[EXTRAIT DU TEXTE]
···

Dans la salle à manger aux dimensions modestes, au-dessus de la cheminée, trônait une belle gouache de VLAMINCK, ami de mon grand-père maternel. Cette allée de forêt sous la neige, romantique, baroque et théâtrale, me faisait rêver tout au long des repas. Une tache de rouge posée par l’artiste m’apparaissait comme la silhouette d’un enfant encapuchonné, en route vers l’horizon.
Cette richesse de la nature, j’allais la retrouver chaque année, en Nivernais, tout au long de ma jeunesse, dans la merveilleuse parenthèse des Grandes Vacances.
L’hiver, de longues promenades dans les petites rues du Faubourg Saint-Germain, entre quai et boulevard, venaient compléter mes journées d’études. L’amour de PARIS, de ses habitants, de ses rues, me venait à coup sur de mon grand-père maternel et de son père, Paul HUGOT, ami de CAILLEBOTTE, qui avait fait de lui un portrait en pieds, plus grand que nature, plein d’élégance. Parisien jusqu’au bout des ongles, cet ancêtre aimait flâner, tel un Dandy échappé d’un livre de PROUST.

···

[ENREGISTREMENTS FOURNIS]
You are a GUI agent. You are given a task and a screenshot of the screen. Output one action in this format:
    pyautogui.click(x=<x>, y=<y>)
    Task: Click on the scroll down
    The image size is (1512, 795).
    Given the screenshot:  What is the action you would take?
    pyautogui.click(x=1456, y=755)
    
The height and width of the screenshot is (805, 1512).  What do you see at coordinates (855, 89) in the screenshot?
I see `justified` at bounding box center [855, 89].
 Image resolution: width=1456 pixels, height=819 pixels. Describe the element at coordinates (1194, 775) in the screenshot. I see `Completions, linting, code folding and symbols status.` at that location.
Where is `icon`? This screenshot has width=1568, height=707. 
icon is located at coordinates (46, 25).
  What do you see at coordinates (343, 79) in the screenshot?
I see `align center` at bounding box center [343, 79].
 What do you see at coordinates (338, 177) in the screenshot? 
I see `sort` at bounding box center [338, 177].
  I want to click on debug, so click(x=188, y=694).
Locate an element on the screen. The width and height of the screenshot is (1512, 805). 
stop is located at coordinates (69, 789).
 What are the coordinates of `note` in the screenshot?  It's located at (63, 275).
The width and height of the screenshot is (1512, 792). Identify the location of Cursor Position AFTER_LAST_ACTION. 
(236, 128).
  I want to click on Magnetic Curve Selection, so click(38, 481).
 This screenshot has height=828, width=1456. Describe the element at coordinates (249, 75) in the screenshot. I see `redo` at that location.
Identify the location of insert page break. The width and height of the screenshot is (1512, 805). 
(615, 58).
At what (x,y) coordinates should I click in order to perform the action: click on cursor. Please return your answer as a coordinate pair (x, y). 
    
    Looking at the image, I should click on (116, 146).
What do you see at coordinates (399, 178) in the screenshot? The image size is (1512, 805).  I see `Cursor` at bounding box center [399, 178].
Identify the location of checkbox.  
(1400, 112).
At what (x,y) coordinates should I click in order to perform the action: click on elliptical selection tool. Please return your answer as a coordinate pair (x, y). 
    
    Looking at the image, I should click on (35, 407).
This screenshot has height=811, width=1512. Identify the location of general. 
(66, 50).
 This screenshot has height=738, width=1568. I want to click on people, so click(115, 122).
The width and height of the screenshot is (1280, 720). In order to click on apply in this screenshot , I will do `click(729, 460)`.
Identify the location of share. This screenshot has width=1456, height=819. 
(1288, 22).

···

[TÂCHES À RÉALISER]
• 1. Dans le texte de souvenirs d'enfance, réécrivez plus brièvement le paragraphe commençant par « Dans la salle à manger aux dimensions modestes » en conservant ses faits essentiels.
• 2. Écrivez la suite du texte de souvenirs d'enfance à partir de sa dernière phrase.

[RÉPONSES PAR TÂCHE]
• 1. Au-dessus de la cheminée de la petite salle à manger trônait une gouache de VLAMINCK, ami de mon grand-père maternel. Cette allée de forêt enneigée me faisait rêver pendant les repas. Une tache de rouge y évoquait pour moi un enfant encapuchonné en route vers l'horizon.

• 2.
Je lui dois un amour immodéré pour le pavé, l’asphalte des trottoirs, pour les traversées de la Seine sur la Passerelle des Arts, sous les nuages roses des ciels d’Ile de France.
Les années de guerre s’étaient passées en Nivernais, à DECIZE, petite île de la LOIRE. Cette période m’a marqué et m’a donnée très vite le goût de la vraie campagne, des pâtures, des bois et des étangs. Le Fleuve et tous les petits ruisseaux qui s’y jettent m’ont appris la perception des reflets, celle aussi du temps qui passe.
Plus tard, durant l’adolescence, j’ai retrouvé chaque année, ces bords de LOIRE chers à Maurice GENEVOIX. Les personnages de la « BOITE A PECHE », de « REMI DES RAUCHES », sont des amis ; il me semble les avoir côtoyés tout au long de ce temps béni. J’ai beaucoup peint sur les bancs de sable, en lisière de bois, à la queue d’un étang ; rien ni personne ne m’a jamais donné plus de tranquillité de l’âme.